## EXERCISE INSTRUCTIONS
Of all the entries below, only the lines from the one with "Task: Expand the Pracoviště 2 tree node" up to and including the one with "This screenshot has width=1010, height=634." are to be duplicated exactly.

## INPUT MATERIAL
· · · · ·

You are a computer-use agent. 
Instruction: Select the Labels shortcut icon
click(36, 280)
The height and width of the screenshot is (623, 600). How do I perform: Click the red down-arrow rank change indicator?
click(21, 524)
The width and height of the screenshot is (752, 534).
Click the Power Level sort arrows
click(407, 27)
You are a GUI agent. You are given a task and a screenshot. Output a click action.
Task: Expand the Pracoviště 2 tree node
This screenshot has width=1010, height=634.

· · · · ·

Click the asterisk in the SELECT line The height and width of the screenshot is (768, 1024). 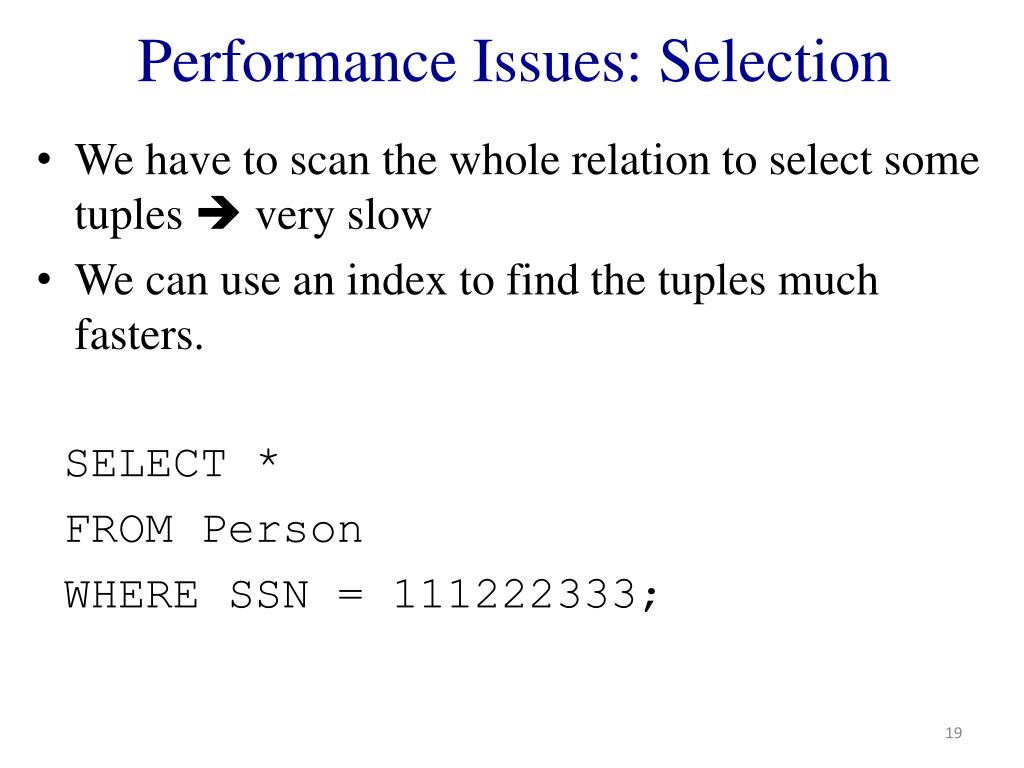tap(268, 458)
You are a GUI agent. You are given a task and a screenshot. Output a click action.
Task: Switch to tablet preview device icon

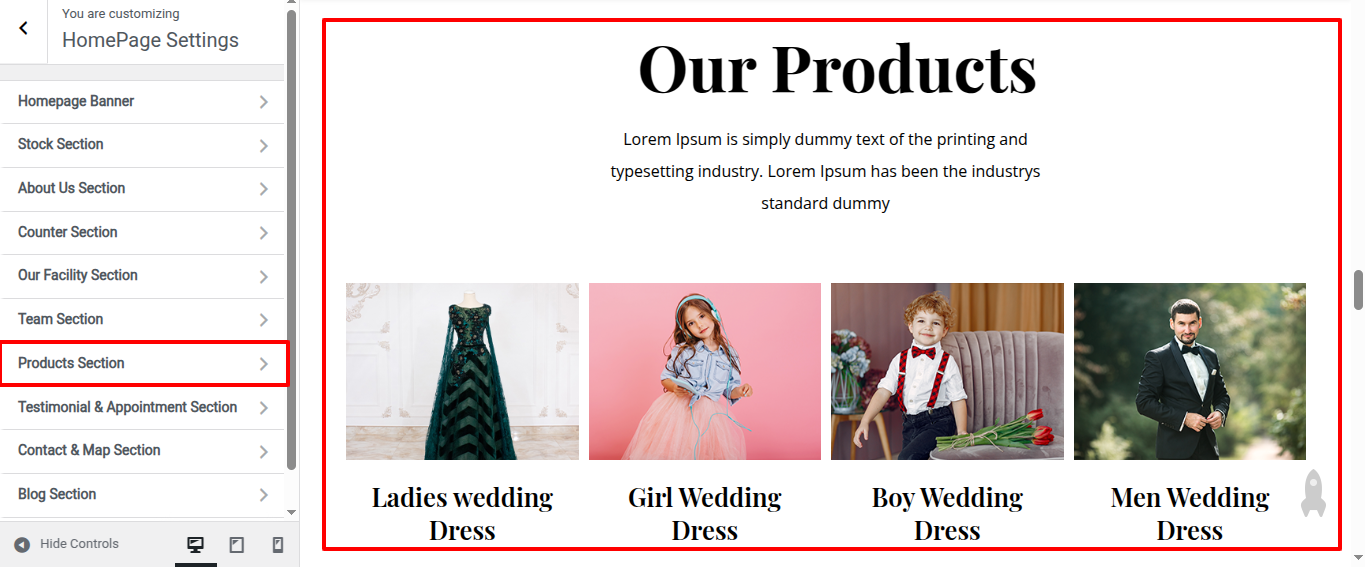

· · · · ·

## PROBLEM SOLUTION
Task: Expand the Pracoviště 2 tree node
This screenshot has width=1010, height=634.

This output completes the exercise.